The cyberspace isn’t going to run out of surprises for us; not back then, not now, not ever. Here’s SiliconANGLE’s cybersecurity roundup for the week.
Twitter and 55,000 Usernames Leaked
First among our myriad of stories, Twitter is dealing with one of its major blows with 55,000 Twitter usernames and passwords leaked to Pastebin. Who did it is yet to be identified but the story first broke out in a blog called AirDemon.net. So large, it took five Pastebin posts to cover the width and breadth of the data leak.
Twitter looked into the matter and found out that 20,000 of the compromised accounts were duplicates, spam accounts, and a mastermix of random credentials. It appears that Twitter may have not been hacked and blamed some spambot network for the incident
“The Unknowns” Unknown Hacker Group Hits NASA
Moving on, another hacker group has emerged in the internet space and they call themselves “The Unknown”. They’ve been targeting high profile entities including NASA, the US Air Force, French Ministry of Defense, the European Space Agency, the Bahrain Ministry of Defense, the Thai Royal Navy, and Harvard University’s School of Public Health. But unlike LulzSec and Anonymous which are operating as hacktivists, they appear to be white hat hackers whose intentions are dominantly altruistic.
Here’s a message from the group: “Victims, we have released some of your documents and data. We probably harmed you a bit but that’s not really our goal because if it was then all of your websites would be completely defaced but we know that within a week or two, the vulnerabilities [sic] we found will be patched and that’s what we’re actually looking for. We’re ready to give you full info on how we penetrated threw your databases and we’re ready to do this any time so just contact us, we will be looking forward for this.”
Android Malware: Growing Teeth
In the mobile arena, Android gets its first malware that perils corporate networks. Dubbed as “NotCompatible”, the malware was identified by Lookout Mobile Security and it hides under the veil of a system update. It can gain access to private networks by using compromised devices as TCP relays/proxys. This infiltration method is known as drive-by download which downloads and inadvertently installs itself on a computer. This poses great threat to BYOD work places.
Vulnerabilities and Patches from Microsoft, Apple, Adobe
Meanwhile, Microsoft had been all about light releases lately but its bulletin MS12-034 is a combo breaker as it tackled a significant number of vulnerabilities on Windows OS, MS Office, Siverlight and .NET Framework. Among these vulnerabilities, they managed to fix Win32k TrueType Font (TTF) which was used by the DUQU malware in November 2011. Microsoft successfully fixed Hotmail accounts hacking concerns as well.
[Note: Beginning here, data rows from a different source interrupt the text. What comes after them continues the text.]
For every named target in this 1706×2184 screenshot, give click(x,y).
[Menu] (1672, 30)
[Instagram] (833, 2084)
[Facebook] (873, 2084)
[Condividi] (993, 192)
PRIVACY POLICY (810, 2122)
Oracle also released a security alert. It addresses TNS Listener vulnerability which infected a number of Oracle Database Servers. The company recommended its customer to apply the said recommended workarounds. We also have Adobe addressing a precarious susceptibility in Flash Players. The glitch was exclusive for Windows platforms and was spread via email with malicious attachments.
Mac is dealing with its own susceptibilities as well. A certain Flashback gang raked in $10,000 a day in Google advertising dollars by redirecting clicks from infected Mac OS X machines. The Macs compromised peaked at 700,000.
From Symantec’s blog: “We can clearly see a value of 0.8 cents for the click and the redirection… This redirected URL is subsequently written into the browser so that the user is now directed to the new site, in effect hijacking the ad click Google should have received.”
MMO Video Game Developer Cryptic Studios Hacked in 2010?
While most hacks have been recent, Cryptic Studios just revealed a hacking incident that took place a year and a half ago in 2010. They don’t have any definite proof about how much the intruder have access to the accounts but warned that they may have gotten their hands on “first and last name, e-mail address, date of birth (if provided to Cryptic Studios), billing address, and the first six digits and the last four digits of credit cards registered on the site.”
Social meets Security with Trendmicro-Facebook Partnership
Apart from hacking, we have new security initiatives taking place. Facebook recently partnered with Trend Micro to protect its over 900 million users against a huge array of threats being the world’s largest social media network.
But not all initiatives are thought to be good and easily accepted by the mass. CISPA, for example, has garnered itself a great deal of adversaries but still managed to pass the US House of Representatives after a hearing that took a day. The voting was originally decided to take place tomorrow but they pushed it today anyway and got 248 to 168 votes in favor of CISPA.